Everything I have disclosed thus far is not to say that I do not have struggles with the factors that influence my eating disorder. Like many, I struggle with being present. Often, I fear judgment before I redirect myself. Often, I wish to race after certainty and security before I remember that they are socially constructed concepts that encourage humans to think about the future. They will not materialize if I seek them. They are only there for me if and when I am present. They are not objectives; they are always right here, right now. Like most minds, my mind always wants to think about the past and the future. It wants to race in circles in a misguided attempt to protect me. Since rising out of the eating disorder, I have devoted myself to the cultivation of self-awareness, compassion, and loving-kindness. 

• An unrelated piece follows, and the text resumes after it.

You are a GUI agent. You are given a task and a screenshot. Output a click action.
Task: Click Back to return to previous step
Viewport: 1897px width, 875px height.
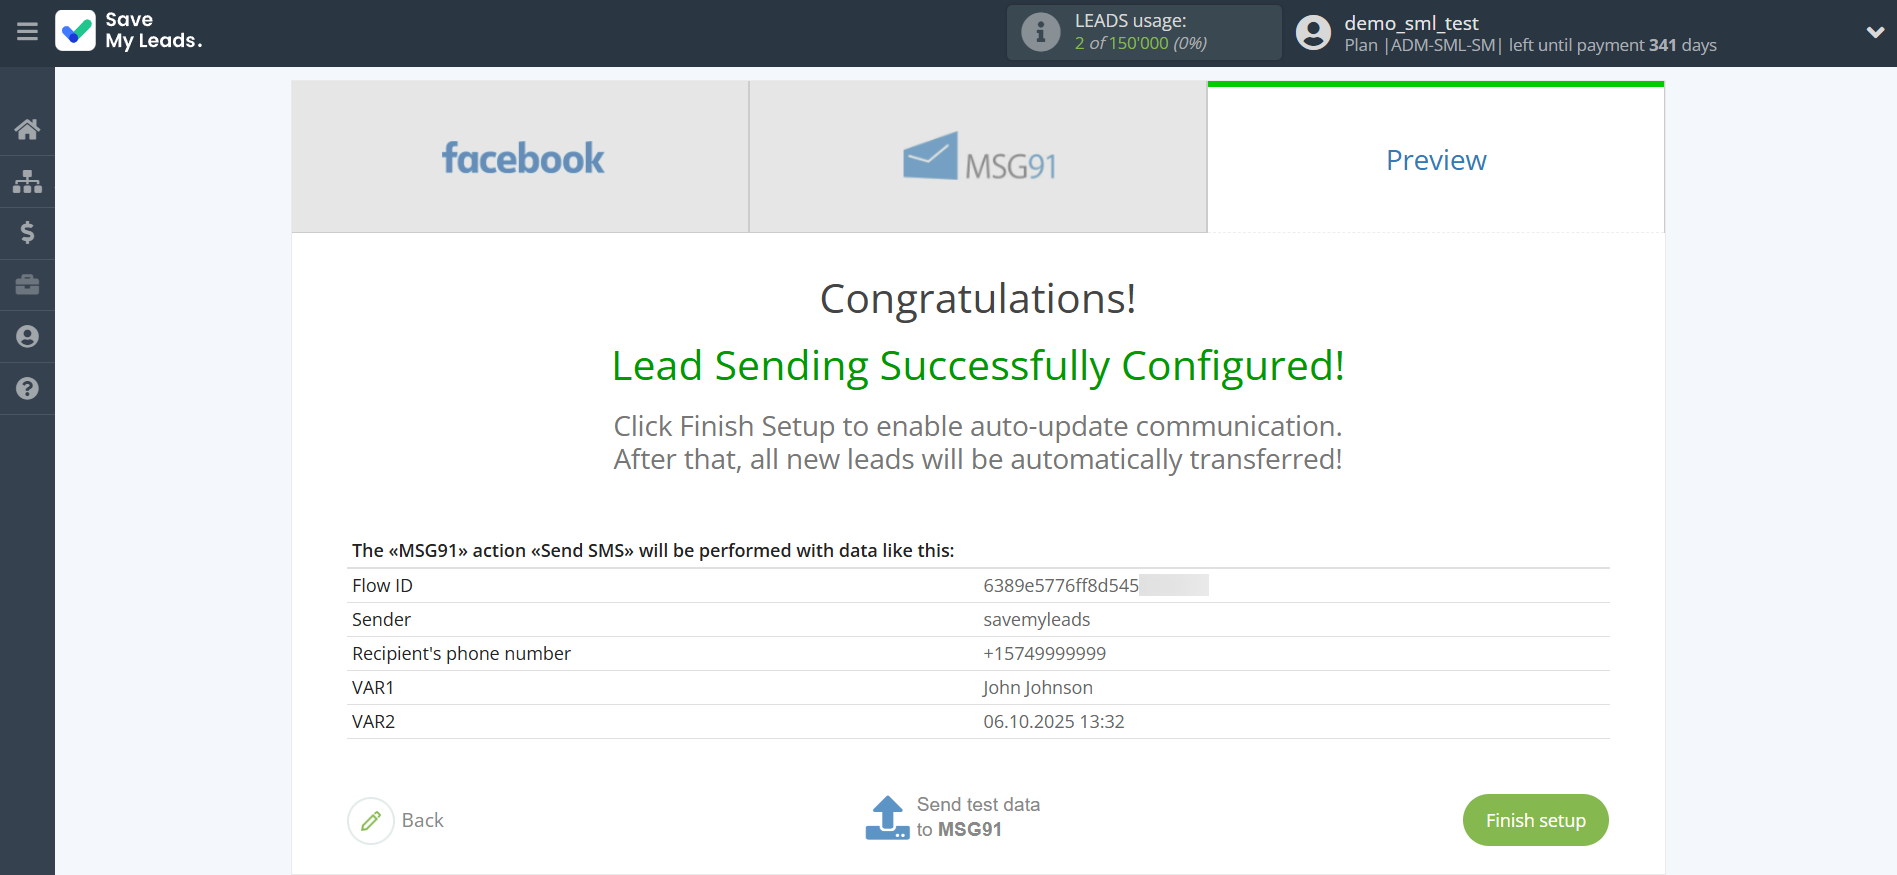[423, 820]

I am opening this blog in order to talk about some of the most meaningful and transformative experiences in my process. In a way, I hope that if I write about what worked for me, it might help just one other person. I also note that recovery happens every moment, in every decision and in bringing the light of presence to every moment, I intend to post my inspiration, the texts, poems and thoughts that reinforce my sense of connectedness. I also intend to write about the thoughts, encounters and struggles that characterize my ongoing process. In many ways, the conventions that allow a person to recover from an eating disorder are relevant to the greater population. Many people struggle with self-hatred, perfectionism, incessant seeking, unflinching avoidance, self-criticism, harmful attachment, toxic shame, unresolved trauma, fear, sadness, grief, disintegration, unwillingness, a sense of undeservingness, generalized anxiety, panic and emotional dysregulation (the list could go on). On some level, who doesn’t cope with at least a few of these struggles? I did, I do. Like you, I’m working on it and I’m here to talk about it. This blog is about self-disclosure, and of course it makes me feel a bit hesitant and vulnerable. But, I wonder if perhaps it would help others (and me) if I speak out anyway? I guess we’ll just wait and see, if so: that’s great, if not, that’s okay too. Patience and compassion are the only things that work; a wise and brilliant woman I know told me this, and she’s right. 

To add, I am a graduate student in clinical counseling. I’m sure that my blog will reflect a multitude of my opinions. I want to be clear that unless otherwise stated, my opinions are based on personal experience and not in scientific literature. Also, I am not yet a licensed counselor. So, if anyone asks me any questions, please know that your answers are coming not from information backed by scientific fact, but from a woman’s personal experience.

* Important side note:  If you know me personally, you have my promise to protect your confidentiality. I will not discuss you unless you speak to me and want me to do so! If I discuss any interactions that I have with friends, you will be friend, acquaintance, woman, man, girl, boy, peer, sister, or simply person…terminally anonymous, I promise.